“Anyway,” he continued, “the long and short of it is that I’ll be invited to rewrite one more time. Or, to put it another way, you’ll hint yet again that it’s time for me to consider a nice job in … oh…shoe repair or something. Only, this time, I’ve finally gotten the message.”
His red and yellow eyes shifted to some point behind her. “Ah,” he said, “here comes the rest of the party. Let’s join them, shall we?”
Lester took her arm and she was too startled to resist. He turned her easily and she found that coming up the stairs behind her were, indeed, the rest of the dissertation committee…Morris in all his obesity, Putridrine with her disconcertingly elfin features, following them six or seven graduate students.
They reached the landing and, at the sight of him, the professors stopped in shock. The graduate students, their way blocked, bunched up in a confused little knot. One girl, who’d been looking over shoulder while she spoke to her friend behind her, bounced off Morris’ copious posterior and nearly fell. With a squeak, she teetered backwards, but then one of the other young women steadied her.
Lester seemed wholly unaware of, or unconcerned with, his effect. Instead, he greeted them jovially. “Hello, hello! Everyone’s here. Superb!” He gestured at the door of the conference room. “Let’s begin, shall we? I’m eager to chat with you all.”

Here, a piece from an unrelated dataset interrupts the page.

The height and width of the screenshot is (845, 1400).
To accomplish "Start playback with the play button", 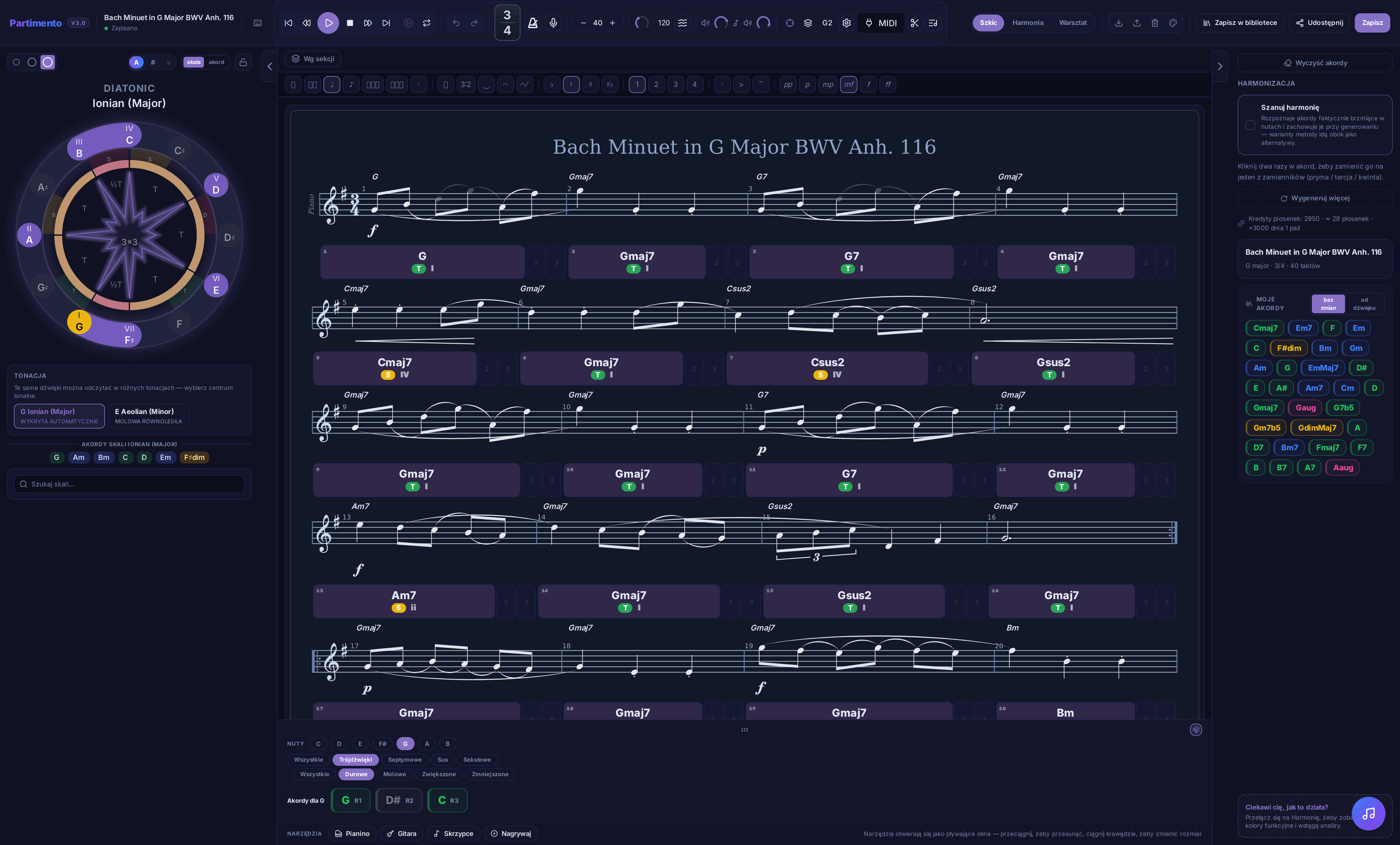I will (x=328, y=23).
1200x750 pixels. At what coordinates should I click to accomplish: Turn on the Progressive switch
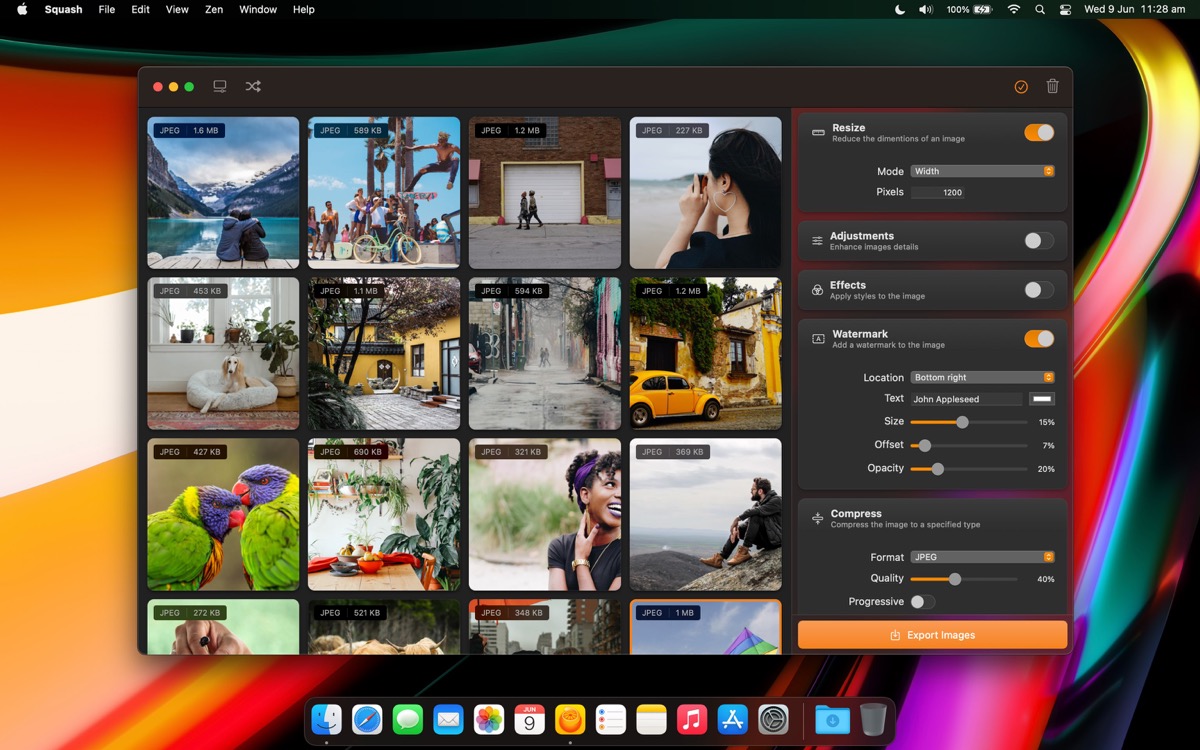click(x=922, y=602)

He held the door open and the small group filed in past him, each nervously glancing at his bizarre features and dress. Or else, they stared stiffly ahead, pretending nothing was different.
Forrester was the last to go in. She passed him with something a little like a shudder, then found a seat for herself around the table.
Dear Lord! He was mad. That had to be it. Or on drugs. Or something. There was no other explanation.
She knew she had to take charge somehow. “Well, uh,” she said, “I guess we should get started.”
“Absolutely,” Lester chirped from where he sat on the other side of the table. “Let’s do begin. Who wants to be first?”
She glanced at the other members of the committee. They were still staring at him, blankly.
“Come, come,” he urged them. “Speak up. I know you’re out there. I hear you breathing.” He laughed at his own joke.
Morris cleared his throat. Someone’s chair squeaked.
“Please,” he said, smiling. “One of you must have some nasty thing to share. Maybe you, Professor Putridrine?”
She looked at him. “I, that is, ah . . .”
“Let me see if I can help.” He gave them all another of his newly dazzling smiles, all pearly teeth. “I’m sure that you’ve read the manuscript and concluded that it is based on a severely out of date interpretative apparatus in that it fails to employ the criteria of Race, Class, and Gender within a postmodern context.”
Her eyes bulged. She glanced down at her notes, then at him again. “How did you know what I…”
“Just a guess. Anyway, my response to your critique is that, by Golly, you’re absolutely right.”
“I…I am?
“Yep. No use of Race, Class, Gender, or Postmodernism. In fact, that’s just the tip of ye ole iceberg. The whole dissertation is a total waste. A total, fucking, bloody, dripping, waste.”